> [Stated exercise]: Count the lines in the listing below that contain the string "button". Reply with the number alone.

Element and text location data:
- - - -

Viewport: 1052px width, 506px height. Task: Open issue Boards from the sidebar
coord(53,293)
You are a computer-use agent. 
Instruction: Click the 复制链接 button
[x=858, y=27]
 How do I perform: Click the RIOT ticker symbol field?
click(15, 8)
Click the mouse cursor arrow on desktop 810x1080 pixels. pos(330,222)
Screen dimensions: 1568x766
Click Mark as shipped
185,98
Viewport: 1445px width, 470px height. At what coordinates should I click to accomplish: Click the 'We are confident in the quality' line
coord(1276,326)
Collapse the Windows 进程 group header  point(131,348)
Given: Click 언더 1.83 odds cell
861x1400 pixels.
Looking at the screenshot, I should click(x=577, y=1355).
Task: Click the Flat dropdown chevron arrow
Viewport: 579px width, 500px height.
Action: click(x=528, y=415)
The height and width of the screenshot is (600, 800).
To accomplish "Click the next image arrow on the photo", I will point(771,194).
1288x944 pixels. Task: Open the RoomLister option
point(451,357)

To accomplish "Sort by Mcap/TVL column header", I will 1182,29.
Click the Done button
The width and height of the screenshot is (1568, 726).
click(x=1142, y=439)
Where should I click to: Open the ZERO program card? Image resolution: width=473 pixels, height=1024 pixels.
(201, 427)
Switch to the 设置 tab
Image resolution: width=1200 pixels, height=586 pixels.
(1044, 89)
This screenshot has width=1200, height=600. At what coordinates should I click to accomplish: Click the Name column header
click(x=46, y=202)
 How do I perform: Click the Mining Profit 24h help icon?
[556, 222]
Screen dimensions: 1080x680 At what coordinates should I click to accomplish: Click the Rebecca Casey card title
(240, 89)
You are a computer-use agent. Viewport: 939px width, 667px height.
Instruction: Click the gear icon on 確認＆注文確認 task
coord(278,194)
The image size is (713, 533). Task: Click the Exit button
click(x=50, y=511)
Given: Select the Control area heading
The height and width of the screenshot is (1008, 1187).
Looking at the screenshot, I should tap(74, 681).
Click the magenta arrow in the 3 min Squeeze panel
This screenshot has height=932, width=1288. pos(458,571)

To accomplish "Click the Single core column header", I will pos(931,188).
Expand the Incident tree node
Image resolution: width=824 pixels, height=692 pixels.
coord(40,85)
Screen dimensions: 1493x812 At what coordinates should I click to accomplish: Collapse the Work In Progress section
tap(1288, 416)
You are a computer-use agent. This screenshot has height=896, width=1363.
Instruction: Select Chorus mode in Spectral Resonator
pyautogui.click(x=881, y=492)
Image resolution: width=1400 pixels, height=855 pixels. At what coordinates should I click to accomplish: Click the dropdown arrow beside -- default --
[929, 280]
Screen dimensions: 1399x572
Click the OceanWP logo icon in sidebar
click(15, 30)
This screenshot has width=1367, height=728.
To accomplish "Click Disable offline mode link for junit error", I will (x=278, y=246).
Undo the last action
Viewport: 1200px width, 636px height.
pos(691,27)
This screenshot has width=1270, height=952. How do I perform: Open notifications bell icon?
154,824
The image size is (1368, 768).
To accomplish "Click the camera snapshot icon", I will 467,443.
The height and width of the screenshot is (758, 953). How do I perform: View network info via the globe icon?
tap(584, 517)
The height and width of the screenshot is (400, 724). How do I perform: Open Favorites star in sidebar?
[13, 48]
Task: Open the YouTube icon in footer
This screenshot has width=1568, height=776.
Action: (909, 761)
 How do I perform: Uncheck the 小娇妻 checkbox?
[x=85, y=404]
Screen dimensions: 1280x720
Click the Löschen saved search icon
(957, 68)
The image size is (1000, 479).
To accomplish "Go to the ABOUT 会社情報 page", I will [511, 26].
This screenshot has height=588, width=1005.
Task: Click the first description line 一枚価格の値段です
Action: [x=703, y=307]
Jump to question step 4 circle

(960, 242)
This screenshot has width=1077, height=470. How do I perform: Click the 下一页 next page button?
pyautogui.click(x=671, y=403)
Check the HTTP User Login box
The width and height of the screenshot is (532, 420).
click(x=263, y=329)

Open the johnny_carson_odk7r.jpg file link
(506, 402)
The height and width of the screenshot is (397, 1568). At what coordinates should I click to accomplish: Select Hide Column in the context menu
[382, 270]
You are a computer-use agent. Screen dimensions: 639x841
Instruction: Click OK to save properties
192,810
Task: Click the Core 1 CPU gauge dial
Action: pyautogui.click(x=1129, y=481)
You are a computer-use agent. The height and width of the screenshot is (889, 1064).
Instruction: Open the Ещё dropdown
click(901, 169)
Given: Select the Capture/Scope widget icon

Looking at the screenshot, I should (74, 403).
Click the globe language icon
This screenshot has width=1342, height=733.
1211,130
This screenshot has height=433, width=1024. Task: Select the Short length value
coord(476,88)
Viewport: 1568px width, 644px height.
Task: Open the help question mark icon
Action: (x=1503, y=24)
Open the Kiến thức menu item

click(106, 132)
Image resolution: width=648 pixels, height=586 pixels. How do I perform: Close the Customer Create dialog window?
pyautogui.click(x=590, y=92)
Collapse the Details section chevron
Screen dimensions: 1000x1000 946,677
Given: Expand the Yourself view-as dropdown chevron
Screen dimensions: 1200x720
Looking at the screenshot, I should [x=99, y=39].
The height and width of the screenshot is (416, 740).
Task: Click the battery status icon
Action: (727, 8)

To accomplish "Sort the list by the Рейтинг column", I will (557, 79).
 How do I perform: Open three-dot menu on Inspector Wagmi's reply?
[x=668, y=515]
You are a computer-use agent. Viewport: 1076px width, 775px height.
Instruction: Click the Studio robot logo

- - - -

> [Task response]: 4